Pintura y sugestión

“I remember one vivid winter’s day at Versailles. Silence and calm reigned supreme. Everything gazed at me with mysterious, questioning eyes. And then I realized that every corner of the palace, every column, every window possessed a spirit, an impenetrable soul. I looked around at the marble heroes, motionless in the lucid air, beneath the frozen rays of that winter sun which pours down on us without love, like perfect song. A bird was warbling in a window cage. At that moment I grew aware of the mystery which urges men to create certain strange forms. And the creation appeared more extraordinary than the creators.”
Giorgio de Chirico, “Mystery and creation”

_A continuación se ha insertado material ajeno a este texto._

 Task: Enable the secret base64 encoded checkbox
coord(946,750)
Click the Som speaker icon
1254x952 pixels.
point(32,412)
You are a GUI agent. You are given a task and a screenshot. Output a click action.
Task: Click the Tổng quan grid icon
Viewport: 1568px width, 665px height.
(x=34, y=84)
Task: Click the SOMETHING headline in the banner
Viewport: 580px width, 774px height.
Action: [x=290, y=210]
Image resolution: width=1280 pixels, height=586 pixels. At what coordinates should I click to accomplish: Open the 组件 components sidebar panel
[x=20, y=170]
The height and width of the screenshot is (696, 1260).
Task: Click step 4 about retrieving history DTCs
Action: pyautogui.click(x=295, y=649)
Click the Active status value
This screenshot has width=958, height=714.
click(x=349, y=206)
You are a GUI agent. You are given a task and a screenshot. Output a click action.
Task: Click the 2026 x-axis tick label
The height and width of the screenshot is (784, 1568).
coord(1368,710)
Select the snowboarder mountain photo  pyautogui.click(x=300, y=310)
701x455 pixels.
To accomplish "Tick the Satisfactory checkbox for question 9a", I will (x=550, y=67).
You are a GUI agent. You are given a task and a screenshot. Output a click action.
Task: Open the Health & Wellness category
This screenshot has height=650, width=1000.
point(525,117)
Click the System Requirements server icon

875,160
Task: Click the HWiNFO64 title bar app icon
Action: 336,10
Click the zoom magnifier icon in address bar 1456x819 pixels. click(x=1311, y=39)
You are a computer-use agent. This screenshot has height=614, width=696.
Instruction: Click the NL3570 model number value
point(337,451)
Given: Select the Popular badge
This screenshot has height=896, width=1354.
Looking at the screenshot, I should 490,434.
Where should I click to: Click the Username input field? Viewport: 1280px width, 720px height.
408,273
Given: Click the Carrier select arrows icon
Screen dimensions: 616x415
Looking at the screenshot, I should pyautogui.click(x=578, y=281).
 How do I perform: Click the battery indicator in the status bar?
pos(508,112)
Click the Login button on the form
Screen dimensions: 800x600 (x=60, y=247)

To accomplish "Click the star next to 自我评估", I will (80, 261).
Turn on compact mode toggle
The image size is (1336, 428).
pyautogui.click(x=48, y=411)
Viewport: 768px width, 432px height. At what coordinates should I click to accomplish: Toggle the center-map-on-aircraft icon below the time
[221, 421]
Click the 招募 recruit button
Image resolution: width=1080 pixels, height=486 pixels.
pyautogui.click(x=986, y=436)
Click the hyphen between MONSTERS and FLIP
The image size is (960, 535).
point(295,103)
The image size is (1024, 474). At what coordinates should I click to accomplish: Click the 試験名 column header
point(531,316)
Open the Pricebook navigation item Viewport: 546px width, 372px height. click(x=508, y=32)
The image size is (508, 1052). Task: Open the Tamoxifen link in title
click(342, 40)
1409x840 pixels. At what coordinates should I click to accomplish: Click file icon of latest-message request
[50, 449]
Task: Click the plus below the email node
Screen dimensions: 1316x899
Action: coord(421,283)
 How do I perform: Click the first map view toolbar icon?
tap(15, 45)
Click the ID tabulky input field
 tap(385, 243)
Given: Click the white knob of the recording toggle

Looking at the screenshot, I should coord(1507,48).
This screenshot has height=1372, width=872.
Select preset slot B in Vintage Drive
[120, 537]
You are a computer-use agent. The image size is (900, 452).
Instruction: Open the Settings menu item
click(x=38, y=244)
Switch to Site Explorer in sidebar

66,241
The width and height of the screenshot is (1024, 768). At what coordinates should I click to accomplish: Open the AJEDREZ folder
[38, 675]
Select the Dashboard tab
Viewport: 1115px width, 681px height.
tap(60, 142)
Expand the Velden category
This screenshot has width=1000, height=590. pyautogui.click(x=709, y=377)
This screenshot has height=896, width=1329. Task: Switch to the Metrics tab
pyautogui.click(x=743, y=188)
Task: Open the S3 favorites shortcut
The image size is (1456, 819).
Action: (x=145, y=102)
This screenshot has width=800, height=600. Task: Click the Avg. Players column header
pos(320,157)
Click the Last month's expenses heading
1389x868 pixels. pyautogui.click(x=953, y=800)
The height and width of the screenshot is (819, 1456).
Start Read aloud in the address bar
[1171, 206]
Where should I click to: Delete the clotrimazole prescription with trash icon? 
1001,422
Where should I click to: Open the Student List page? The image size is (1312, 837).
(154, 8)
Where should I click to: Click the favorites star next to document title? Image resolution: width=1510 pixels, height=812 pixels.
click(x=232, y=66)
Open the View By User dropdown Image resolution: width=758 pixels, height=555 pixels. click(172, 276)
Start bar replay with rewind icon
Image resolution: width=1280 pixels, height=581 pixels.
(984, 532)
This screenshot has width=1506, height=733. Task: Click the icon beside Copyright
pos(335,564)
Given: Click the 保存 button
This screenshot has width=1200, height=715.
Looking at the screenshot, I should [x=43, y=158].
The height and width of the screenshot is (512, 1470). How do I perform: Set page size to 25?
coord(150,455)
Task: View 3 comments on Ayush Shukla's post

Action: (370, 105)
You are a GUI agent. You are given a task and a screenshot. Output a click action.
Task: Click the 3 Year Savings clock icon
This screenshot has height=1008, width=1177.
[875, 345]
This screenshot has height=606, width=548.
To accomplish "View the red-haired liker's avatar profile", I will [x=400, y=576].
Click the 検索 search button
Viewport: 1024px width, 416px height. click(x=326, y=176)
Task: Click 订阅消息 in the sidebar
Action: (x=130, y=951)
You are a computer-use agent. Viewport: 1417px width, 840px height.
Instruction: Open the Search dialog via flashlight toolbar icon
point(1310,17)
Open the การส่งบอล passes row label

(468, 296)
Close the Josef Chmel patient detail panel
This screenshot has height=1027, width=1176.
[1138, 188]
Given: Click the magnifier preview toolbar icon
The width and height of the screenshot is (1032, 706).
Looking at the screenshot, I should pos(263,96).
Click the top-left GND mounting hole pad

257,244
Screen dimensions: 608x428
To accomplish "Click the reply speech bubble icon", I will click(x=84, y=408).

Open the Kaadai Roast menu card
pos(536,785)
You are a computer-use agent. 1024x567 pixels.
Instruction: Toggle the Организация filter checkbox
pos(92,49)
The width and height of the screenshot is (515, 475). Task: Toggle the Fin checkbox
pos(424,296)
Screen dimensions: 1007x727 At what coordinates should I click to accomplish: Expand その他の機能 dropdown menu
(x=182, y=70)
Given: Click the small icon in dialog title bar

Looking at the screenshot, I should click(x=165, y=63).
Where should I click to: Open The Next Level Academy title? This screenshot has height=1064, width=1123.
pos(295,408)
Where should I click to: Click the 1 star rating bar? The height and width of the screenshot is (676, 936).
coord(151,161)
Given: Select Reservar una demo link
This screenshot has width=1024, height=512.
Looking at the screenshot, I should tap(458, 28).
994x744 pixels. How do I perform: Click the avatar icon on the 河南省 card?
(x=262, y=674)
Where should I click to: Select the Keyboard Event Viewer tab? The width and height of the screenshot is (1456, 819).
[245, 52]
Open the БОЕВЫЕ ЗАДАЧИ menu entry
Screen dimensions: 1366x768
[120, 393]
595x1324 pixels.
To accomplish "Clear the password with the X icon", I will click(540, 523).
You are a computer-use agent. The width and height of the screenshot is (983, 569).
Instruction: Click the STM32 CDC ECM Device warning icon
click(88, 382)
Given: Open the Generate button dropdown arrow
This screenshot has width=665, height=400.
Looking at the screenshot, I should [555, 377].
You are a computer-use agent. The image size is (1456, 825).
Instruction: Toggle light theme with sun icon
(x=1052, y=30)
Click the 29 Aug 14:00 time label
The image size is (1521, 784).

La obra de Leila Tschopp tiene esa rara capacidad de hacernos notar. Silenciosa, es como alguien que te mira firme a los ojos, sin pestañear y sin culpa, con todo el volumen de su expresión concentrado en sus ojos abiertos, sólidamente plantados en medio de un rostro de rasgos inmutables y rígidos. Es un cuerpo desnudo que se muestra sin vergüenza fuera de la intimidad. Y en su exposición enfática, pone al descubierto la manera en que te afecta, en que te invade sin acercarse ni tocarte. Sin necesidad de estirar su brazo para materializar la cercanía que en realidad comparten. Esta animosidad atraviesa cada una de las pinturas y de las instalaciones siempre pictóricas de Leila, es el alma de su práctica, y ha convertido a su trabajo en un largo ensayo acerca de la capacidad de la pintura para convocar con su presencia otra presencia no declarada ni manifiesta; para hacer evidente la habilidad de construir perplejidad desde lo conocido; para -todavía- hablar de algo misterioso y eterno; para volver palpable la manera en que nos afecta el entorno y la vibración o naturaleza emocional y potencialmente perturbadora de aquello que nos rodea, sea imagen, territorio u objeto construido; para pensarnos como permanentes fabricantes de ideas; para, como escribió Giorgio De Chirico -a quien resulta fácil invitar como articulador de este carácter metafísico-, pensar la extrañeza o, diría yo, desde la extrañeza.

La pintura de Tschopp está definida por la estética del color pleno, los bordes precisos y una paleta saturada articulada entre zonas oscuras y luminosas, cuyos contrastes generan simultáneamente sensación de cercanía y profundidad. La factura gráfica de sus telas y placas, resultado de un largo ejercicio de yuxtaposición y depuración de imágenes que proyecta y delinea sobre sus superficies y que va combinando a medida que pinta -y que incluyen desde fotografías propias y pinturas ajenas a recuerdos de alguna trama, algún detalle constructivo o topográfico o una forma imaginada-, tiene la voluntad de abstraer la representación como de representar la abstracción. En ese proceso llega a una síntesis formal que evoca territorios y atmósferas aún sin nombre; espacios imposibles y oníricos; imágenes cargadas de potencia simbólica y relatos aparentes que se configuran a partir de la relación entre fragmentos de un relato mayor a cuya manifestación accedemos de manera momentánea. Tschopp construye asimismo un relato de resistencia de la pintura en el que se refuerza y protege el ideal del artista pintor de reivindicar el plano pictórico. En su obra repone de manera entre camuflada y renovada batallas ganadas en la posta histórica de la investigación y puesta en valor de la realidad 2-D.


Composición y descomposición

“Mis primeras pinturas tenían que ver con preguntas un poco existenciales”, cuenta Tschopp. “Buscaba representar un clima o tipo de sensación o de estado emocional y con eso me era suficiente. Partían de esa noción experiencial y pronto se dirigieron a pensar que hay un cuerpo en el espacio, algo que provoca una experiencia espacial, por lo que comencé a preguntarme por la representación del espacio en la historia. (…) Al principio, las referencias a los espacios en mis obras eran pequeñas. Eran espacios interiores muy sintetizados; una esquina, algún patrón de empapelado. La investigación me fue llevando después al primer Renacimiento, donde había una idea de perspectiva pero no muy desarrollada todavía. Eso justamente me interesaba, había cierta idea de profundidad pero bastante corta, cierta referencia al espacio pero mucha planimetría: a ese espacio no podías entrar” .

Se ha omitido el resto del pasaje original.